YOUR GOAL
The answer should reproduce the listing below character for character.

EXTRACTED DATA
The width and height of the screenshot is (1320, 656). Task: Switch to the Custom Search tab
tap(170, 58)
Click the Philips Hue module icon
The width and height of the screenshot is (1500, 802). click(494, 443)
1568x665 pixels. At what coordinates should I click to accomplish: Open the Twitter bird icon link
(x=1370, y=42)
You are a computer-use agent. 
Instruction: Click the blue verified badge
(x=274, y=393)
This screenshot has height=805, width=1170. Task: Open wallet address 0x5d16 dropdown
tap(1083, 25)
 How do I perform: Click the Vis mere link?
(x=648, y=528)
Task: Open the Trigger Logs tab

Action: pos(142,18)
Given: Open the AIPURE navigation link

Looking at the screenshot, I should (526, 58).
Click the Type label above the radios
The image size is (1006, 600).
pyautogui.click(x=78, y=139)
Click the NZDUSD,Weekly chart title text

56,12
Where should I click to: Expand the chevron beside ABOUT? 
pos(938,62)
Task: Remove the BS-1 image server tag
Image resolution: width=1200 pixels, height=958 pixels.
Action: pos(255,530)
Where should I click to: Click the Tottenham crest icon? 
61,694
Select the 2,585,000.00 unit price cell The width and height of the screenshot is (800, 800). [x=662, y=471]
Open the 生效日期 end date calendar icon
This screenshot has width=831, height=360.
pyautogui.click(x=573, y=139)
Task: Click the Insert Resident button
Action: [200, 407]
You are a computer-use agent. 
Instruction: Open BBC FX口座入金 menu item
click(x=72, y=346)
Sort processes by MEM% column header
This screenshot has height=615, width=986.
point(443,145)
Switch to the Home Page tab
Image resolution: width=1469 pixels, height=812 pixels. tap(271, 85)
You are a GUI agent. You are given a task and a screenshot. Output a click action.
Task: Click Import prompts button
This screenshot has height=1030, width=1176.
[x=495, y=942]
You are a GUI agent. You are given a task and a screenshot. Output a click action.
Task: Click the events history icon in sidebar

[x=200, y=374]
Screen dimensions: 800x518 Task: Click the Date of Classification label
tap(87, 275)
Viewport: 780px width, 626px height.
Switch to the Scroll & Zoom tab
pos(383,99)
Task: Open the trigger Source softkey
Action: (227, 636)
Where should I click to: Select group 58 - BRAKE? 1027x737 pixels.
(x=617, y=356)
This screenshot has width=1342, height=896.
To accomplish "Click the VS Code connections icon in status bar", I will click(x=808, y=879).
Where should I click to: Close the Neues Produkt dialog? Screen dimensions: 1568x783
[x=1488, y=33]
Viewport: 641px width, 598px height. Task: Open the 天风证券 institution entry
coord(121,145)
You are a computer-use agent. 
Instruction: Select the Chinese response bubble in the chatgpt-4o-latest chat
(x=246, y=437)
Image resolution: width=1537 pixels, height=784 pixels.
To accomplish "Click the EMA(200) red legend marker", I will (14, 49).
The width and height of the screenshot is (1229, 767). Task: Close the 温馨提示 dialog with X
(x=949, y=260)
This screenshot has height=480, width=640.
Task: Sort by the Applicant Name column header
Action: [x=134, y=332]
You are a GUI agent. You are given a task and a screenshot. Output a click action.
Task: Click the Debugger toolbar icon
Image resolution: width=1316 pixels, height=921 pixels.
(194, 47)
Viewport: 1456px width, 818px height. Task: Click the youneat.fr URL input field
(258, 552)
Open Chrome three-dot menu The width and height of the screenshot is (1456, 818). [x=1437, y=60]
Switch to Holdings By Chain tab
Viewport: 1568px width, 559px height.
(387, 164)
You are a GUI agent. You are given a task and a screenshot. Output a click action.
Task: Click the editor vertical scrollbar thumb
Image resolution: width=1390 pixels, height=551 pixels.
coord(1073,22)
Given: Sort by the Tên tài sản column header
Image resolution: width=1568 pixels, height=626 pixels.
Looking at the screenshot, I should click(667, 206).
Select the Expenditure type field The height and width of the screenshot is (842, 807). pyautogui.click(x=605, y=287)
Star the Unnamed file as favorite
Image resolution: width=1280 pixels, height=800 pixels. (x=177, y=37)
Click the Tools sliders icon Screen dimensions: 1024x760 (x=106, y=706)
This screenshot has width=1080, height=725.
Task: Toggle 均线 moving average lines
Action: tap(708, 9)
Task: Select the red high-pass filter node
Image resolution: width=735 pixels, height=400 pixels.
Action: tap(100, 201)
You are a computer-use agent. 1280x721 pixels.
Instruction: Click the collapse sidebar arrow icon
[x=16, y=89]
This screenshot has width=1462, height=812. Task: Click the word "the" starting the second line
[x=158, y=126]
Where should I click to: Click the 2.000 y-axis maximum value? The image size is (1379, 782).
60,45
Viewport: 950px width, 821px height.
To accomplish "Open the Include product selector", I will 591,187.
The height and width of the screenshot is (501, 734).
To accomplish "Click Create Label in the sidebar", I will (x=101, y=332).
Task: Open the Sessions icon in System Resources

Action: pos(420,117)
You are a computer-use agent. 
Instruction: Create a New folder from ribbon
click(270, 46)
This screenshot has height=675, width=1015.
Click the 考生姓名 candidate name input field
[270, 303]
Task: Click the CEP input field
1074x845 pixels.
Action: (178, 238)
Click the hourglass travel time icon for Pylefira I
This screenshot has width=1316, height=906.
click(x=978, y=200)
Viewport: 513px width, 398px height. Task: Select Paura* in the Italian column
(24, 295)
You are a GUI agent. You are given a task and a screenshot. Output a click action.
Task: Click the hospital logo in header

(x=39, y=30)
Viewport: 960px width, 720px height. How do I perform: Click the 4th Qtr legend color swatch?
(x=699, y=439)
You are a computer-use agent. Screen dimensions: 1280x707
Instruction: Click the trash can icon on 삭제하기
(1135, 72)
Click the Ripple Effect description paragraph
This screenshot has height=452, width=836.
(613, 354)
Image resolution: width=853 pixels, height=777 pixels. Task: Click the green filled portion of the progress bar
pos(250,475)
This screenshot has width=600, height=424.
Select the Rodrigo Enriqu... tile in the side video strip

SOLVED EXERCISE
The width and height of the screenshot is (1320, 656). Task: Switch to the Custom Search tab
tap(170, 58)
Click the Philips Hue module icon
The width and height of the screenshot is (1500, 802). click(494, 443)
1568x665 pixels. At what coordinates should I click to accomplish: Open the Twitter bird icon link
(x=1370, y=42)
You are a computer-use agent. 
Instruction: Click the blue verified badge
(x=274, y=393)
This screenshot has height=805, width=1170. Task: Open wallet address 0x5d16 dropdown
tap(1083, 25)
 How do I perform: Click the Vis mere link?
(x=648, y=528)
Task: Open the Trigger Logs tab

Action: pos(142,18)
Given: Open the AIPURE navigation link

Looking at the screenshot, I should (526, 58).
Click the Type label above the radios
The image size is (1006, 600).
pyautogui.click(x=78, y=139)
Click the NZDUSD,Weekly chart title text

56,12
Where should I click to: Expand the chevron beside ABOUT? 
pos(938,62)
Task: Remove the BS-1 image server tag
Image resolution: width=1200 pixels, height=958 pixels.
Action: pos(255,530)
Where should I click to: Click the Tottenham crest icon? 
61,694
Select the 2,585,000.00 unit price cell The width and height of the screenshot is (800, 800). [x=662, y=471]
Open the 生效日期 end date calendar icon
This screenshot has width=831, height=360.
pyautogui.click(x=573, y=139)
Task: Click the Insert Resident button
Action: [200, 407]
You are a computer-use agent. 
Instruction: Open BBC FX口座入金 menu item
click(x=72, y=346)
Sort processes by MEM% column header
This screenshot has height=615, width=986.
point(443,145)
Switch to the Home Page tab
Image resolution: width=1469 pixels, height=812 pixels. tap(271, 85)
You are a GUI agent. You are given a task and a screenshot. Output a click action.
Task: Click Import prompts button
This screenshot has height=1030, width=1176.
[x=495, y=942]
You are a GUI agent. You are given a task and a screenshot. Output a click action.
Task: Click the events history icon in sidebar

[x=200, y=374]
Screen dimensions: 800x518 Task: Click the Date of Classification label
tap(87, 275)
Viewport: 780px width, 626px height.
Switch to the Scroll & Zoom tab
pos(383,99)
Task: Open the trigger Source softkey
Action: (227, 636)
Where should I click to: Select group 58 - BRAKE? 1027x737 pixels.
(x=617, y=356)
This screenshot has width=1342, height=896.
To accomplish "Click the VS Code connections icon in status bar", I will click(x=808, y=879).
Where should I click to: Close the Neues Produkt dialog? Screen dimensions: 1568x783
[x=1488, y=33]
Viewport: 641px width, 598px height. Task: Open the 天风证券 institution entry
coord(121,145)
You are a computer-use agent. 
Instruction: Select the Chinese response bubble in the chatgpt-4o-latest chat
(x=246, y=437)
Image resolution: width=1537 pixels, height=784 pixels.
To accomplish "Click the EMA(200) red legend marker", I will (14, 49).
The width and height of the screenshot is (1229, 767). Task: Close the 温馨提示 dialog with X
(x=949, y=260)
This screenshot has height=480, width=640.
Task: Sort by the Applicant Name column header
Action: [x=134, y=332]
You are a GUI agent. You are given a task and a screenshot. Output a click action.
Task: Click the Debugger toolbar icon
Image resolution: width=1316 pixels, height=921 pixels.
(194, 47)
Viewport: 1456px width, 818px height. Task: Click the youneat.fr URL input field
(258, 552)
Open Chrome three-dot menu The width and height of the screenshot is (1456, 818). [x=1437, y=60]
Switch to Holdings By Chain tab
Viewport: 1568px width, 559px height.
(387, 164)
You are a GUI agent. You are given a task and a screenshot. Output a click action.
Task: Click the editor vertical scrollbar thumb
Image resolution: width=1390 pixels, height=551 pixels.
coord(1073,22)
Given: Sort by the Tên tài sản column header
Image resolution: width=1568 pixels, height=626 pixels.
Looking at the screenshot, I should click(667, 206).
Select the Expenditure type field The height and width of the screenshot is (842, 807). pyautogui.click(x=605, y=287)
Star the Unnamed file as favorite
Image resolution: width=1280 pixels, height=800 pixels. (x=177, y=37)
Click the Tools sliders icon Screen dimensions: 1024x760 (x=106, y=706)
This screenshot has width=1080, height=725.
Task: Toggle 均线 moving average lines
Action: tap(708, 9)
Task: Select the red high-pass filter node
Image resolution: width=735 pixels, height=400 pixels.
Action: tap(100, 201)
You are a computer-use agent. 1280x721 pixels.
Instruction: Click the collapse sidebar arrow icon
[x=16, y=89]
This screenshot has width=1462, height=812. Task: Click the word "the" starting the second line
[x=158, y=126]
Where should I click to: Click the 2.000 y-axis maximum value? The image size is (1379, 782).
60,45
Viewport: 950px width, 821px height.
To accomplish "Open the Include product selector", I will 591,187.
The height and width of the screenshot is (501, 734).
To accomplish "Click Create Label in the sidebar", I will (x=101, y=332).
Task: Open the Sessions icon in System Resources

Action: pos(420,117)
You are a computer-use agent. 
Instruction: Create a New folder from ribbon
click(270, 46)
This screenshot has height=675, width=1015.
Click the 考生姓名 candidate name input field
[270, 303]
Task: Click the CEP input field
1074x845 pixels.
Action: (178, 238)
Click the hourglass travel time icon for Pylefira I
This screenshot has width=1316, height=906.
click(x=978, y=200)
Viewport: 513px width, 398px height. Task: Select Paura* in the Italian column
(24, 295)
You are a GUI agent. You are given a task and a screenshot. Output a click action.
Task: Click the hospital logo in header

(x=39, y=30)
Viewport: 960px width, 720px height. How do I perform: Click the 4th Qtr legend color swatch?
(x=699, y=439)
You are a computer-use agent. Screen dimensions: 1280x707
Instruction: Click the trash can icon on 삭제하기
(1135, 72)
Click the Ripple Effect description paragraph
This screenshot has height=452, width=836.
(613, 354)
Image resolution: width=853 pixels, height=777 pixels. Task: Click the green filled portion of the progress bar
pos(250,475)
This screenshot has width=600, height=424.
Select the Rodrigo Enriqu... tile in the side video strip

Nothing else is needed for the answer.